Хочется более легкого воздуха! Хочется хотя бы чистого воздуха, не смешанного с тем, который я вдыхаю. Если бы можно было раз в день, взобравшись на обрыв, хоть по полчаса смотреть на море, как бы это было прекрасно! Ну это-то уж могли бы разрешить. Деревня стережет его слишком строго. Желание его совершенно естественно, тем более что он так добросовестно работал эти последние три месяца. Даже заключенному разрешают прогулки…
— Это невыносимо! Жить так круглый год, уткнувшись носом в песок. Это значит быть заживо законсервированным. Неужели мне не разрешат хоть изредка гулять около ямы?
Но женщина, не находя ответа, молчала. У нее было такое выражение лица, точно она не знала, что делать с ребенком, который капризничает, потеряв конфету.
— Пусть попробуют сказать, что нельзя! — Мужчина разозлился. Он снова заговорил об этой ненавистной веревочной лестнице, вызывающей такие горестные воспоминания. — Когда я в тот день бежал, то видел их собственными глазами… И в нашем ряду есть несколько домов, к которым спущены лестницы!

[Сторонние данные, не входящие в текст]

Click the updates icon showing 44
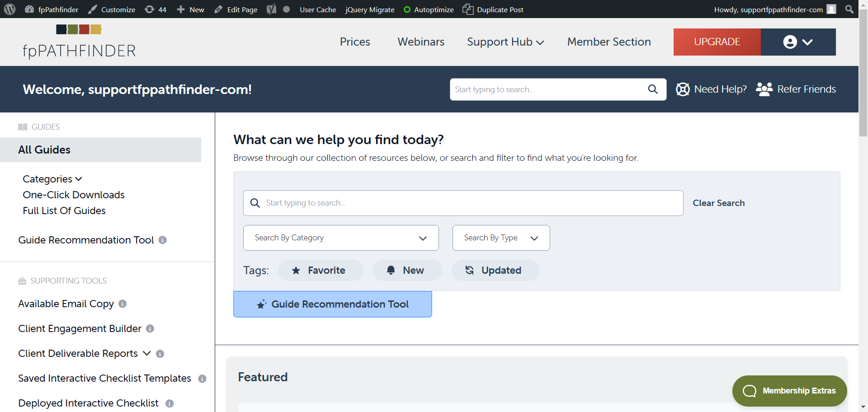 click(156, 9)
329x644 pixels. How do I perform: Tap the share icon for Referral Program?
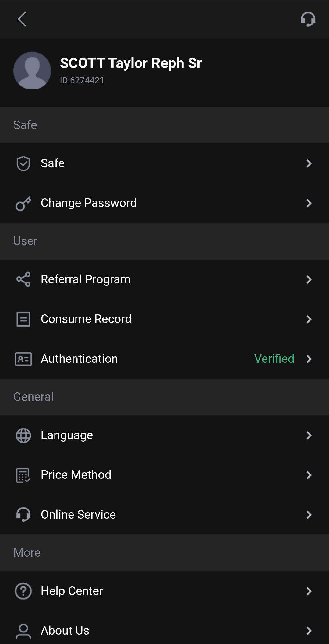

— Да, но… — Она говорила робко, точно оправдываясь. — Большинство из них какое уж поколение живет в этих домах.
— А на нас они, что ж, не надеются, что ли?!
Женщина покорно опустила голову, словно собака, готовая ко всему. Если бы мужчина пил у нее на глазах цианистый калий, она бы, наверное, молчала так же покорно.